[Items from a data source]
[Start of Attachment]

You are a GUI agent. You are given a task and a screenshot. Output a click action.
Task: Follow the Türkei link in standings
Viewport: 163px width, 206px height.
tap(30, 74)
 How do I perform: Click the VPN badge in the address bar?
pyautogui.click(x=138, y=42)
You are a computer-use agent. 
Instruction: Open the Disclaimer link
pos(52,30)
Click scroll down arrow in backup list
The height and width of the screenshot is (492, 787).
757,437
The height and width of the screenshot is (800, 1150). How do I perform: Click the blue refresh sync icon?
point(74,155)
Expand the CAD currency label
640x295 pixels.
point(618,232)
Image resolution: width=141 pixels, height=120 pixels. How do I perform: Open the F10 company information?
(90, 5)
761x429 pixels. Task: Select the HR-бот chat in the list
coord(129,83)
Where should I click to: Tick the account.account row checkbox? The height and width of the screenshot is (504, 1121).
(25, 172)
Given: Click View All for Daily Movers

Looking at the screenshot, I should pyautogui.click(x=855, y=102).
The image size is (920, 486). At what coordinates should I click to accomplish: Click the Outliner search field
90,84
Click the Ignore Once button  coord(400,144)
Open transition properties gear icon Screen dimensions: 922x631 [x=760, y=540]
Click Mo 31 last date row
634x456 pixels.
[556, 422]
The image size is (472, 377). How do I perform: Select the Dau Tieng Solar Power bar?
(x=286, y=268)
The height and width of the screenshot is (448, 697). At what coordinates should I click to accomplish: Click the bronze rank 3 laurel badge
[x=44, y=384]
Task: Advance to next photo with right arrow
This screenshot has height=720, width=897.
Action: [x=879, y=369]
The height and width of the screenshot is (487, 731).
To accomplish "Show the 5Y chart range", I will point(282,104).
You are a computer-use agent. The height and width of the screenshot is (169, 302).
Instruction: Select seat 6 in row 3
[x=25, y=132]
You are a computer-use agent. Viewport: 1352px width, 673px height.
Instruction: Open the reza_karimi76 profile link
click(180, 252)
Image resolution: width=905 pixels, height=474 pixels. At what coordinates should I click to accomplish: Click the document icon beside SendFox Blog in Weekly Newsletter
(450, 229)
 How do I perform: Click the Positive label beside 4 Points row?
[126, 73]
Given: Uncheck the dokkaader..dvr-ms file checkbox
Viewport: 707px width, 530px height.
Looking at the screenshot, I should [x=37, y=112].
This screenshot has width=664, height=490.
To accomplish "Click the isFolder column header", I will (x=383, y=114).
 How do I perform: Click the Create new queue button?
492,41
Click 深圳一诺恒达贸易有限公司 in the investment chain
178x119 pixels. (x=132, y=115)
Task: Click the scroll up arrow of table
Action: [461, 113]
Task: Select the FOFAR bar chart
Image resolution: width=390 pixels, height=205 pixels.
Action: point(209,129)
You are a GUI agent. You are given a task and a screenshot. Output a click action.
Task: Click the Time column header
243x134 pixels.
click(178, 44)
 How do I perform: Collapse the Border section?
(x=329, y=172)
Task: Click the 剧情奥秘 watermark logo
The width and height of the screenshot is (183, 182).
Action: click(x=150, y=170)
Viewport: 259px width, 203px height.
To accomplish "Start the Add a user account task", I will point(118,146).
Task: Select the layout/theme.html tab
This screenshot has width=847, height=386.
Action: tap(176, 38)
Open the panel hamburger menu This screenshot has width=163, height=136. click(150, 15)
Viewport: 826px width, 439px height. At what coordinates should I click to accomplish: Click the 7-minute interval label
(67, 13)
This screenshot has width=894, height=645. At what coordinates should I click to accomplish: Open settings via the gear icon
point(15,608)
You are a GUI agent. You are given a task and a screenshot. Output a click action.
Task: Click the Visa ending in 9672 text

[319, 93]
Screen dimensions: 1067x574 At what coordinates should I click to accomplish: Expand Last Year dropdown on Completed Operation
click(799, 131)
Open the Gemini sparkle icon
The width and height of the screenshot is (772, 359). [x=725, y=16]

[End of Attachment]

All lines above should be output verbatim.

You are a GUI agent. You are given a task and a screenshot. Output a click action.
Task: Follow the Türkei link in standings
Viewport: 163px width, 206px height.
tap(30, 74)
 How do I perform: Click the VPN badge in the address bar?
pyautogui.click(x=138, y=42)
You are a computer-use agent. 
Instruction: Open the Disclaimer link
pos(52,30)
Click scroll down arrow in backup list
The height and width of the screenshot is (492, 787).
757,437
The height and width of the screenshot is (800, 1150). How do I perform: Click the blue refresh sync icon?
point(74,155)
Expand the CAD currency label
640x295 pixels.
point(618,232)
Image resolution: width=141 pixels, height=120 pixels. How do I perform: Open the F10 company information?
(90, 5)
761x429 pixels. Task: Select the HR-бот chat in the list
coord(129,83)
Where should I click to: Tick the account.account row checkbox? The height and width of the screenshot is (504, 1121).
(25, 172)
Given: Click View All for Daily Movers

Looking at the screenshot, I should pyautogui.click(x=855, y=102).
The image size is (920, 486). At what coordinates should I click to accomplish: Click the Outliner search field
90,84
Click the Ignore Once button  coord(400,144)
Open transition properties gear icon Screen dimensions: 922x631 [x=760, y=540]
Click Mo 31 last date row
634x456 pixels.
[556, 422]
The image size is (472, 377). How do I perform: Select the Dau Tieng Solar Power bar?
(x=286, y=268)
The height and width of the screenshot is (448, 697). At what coordinates should I click to accomplish: Click the bronze rank 3 laurel badge
[x=44, y=384]
Task: Advance to next photo with right arrow
This screenshot has height=720, width=897.
Action: [x=879, y=369]
The height and width of the screenshot is (487, 731).
To accomplish "Show the 5Y chart range", I will point(282,104).
You are a computer-use agent. The height and width of the screenshot is (169, 302).
Instruction: Select seat 6 in row 3
[x=25, y=132]
You are a computer-use agent. Viewport: 1352px width, 673px height.
Instruction: Open the reza_karimi76 profile link
click(180, 252)
Image resolution: width=905 pixels, height=474 pixels. At what coordinates should I click to accomplish: Click the document icon beside SendFox Blog in Weekly Newsletter
(450, 229)
 How do I perform: Click the Positive label beside 4 Points row?
[126, 73]
Given: Uncheck the dokkaader..dvr-ms file checkbox
Viewport: 707px width, 530px height.
Looking at the screenshot, I should [x=37, y=112].
This screenshot has width=664, height=490.
To accomplish "Click the isFolder column header", I will (x=383, y=114).
 How do I perform: Click the Create new queue button?
492,41
Click 深圳一诺恒达贸易有限公司 in the investment chain
178x119 pixels. (x=132, y=115)
Task: Click the scroll up arrow of table
Action: [461, 113]
Task: Select the FOFAR bar chart
Image resolution: width=390 pixels, height=205 pixels.
Action: point(209,129)
You are a GUI agent. You are given a task and a screenshot. Output a click action.
Task: Click the Time column header
243x134 pixels.
click(178, 44)
 How do I perform: Collapse the Border section?
(x=329, y=172)
Task: Click the 剧情奥秘 watermark logo
The width and height of the screenshot is (183, 182).
Action: click(x=150, y=170)
Viewport: 259px width, 203px height.
To accomplish "Start the Add a user account task", I will point(118,146).
Task: Select the layout/theme.html tab
This screenshot has width=847, height=386.
Action: tap(176, 38)
Open the panel hamburger menu This screenshot has width=163, height=136. click(150, 15)
Viewport: 826px width, 439px height. At what coordinates should I click to accomplish: Click the 7-minute interval label
(67, 13)
This screenshot has width=894, height=645. At what coordinates should I click to accomplish: Open settings via the gear icon
point(15,608)
You are a GUI agent. You are given a task and a screenshot. Output a click action.
Task: Click the Visa ending in 9672 text

[319, 93]
Screen dimensions: 1067x574 At what coordinates should I click to accomplish: Expand Last Year dropdown on Completed Operation
click(799, 131)
Open the Gemini sparkle icon
The width and height of the screenshot is (772, 359). [x=725, y=16]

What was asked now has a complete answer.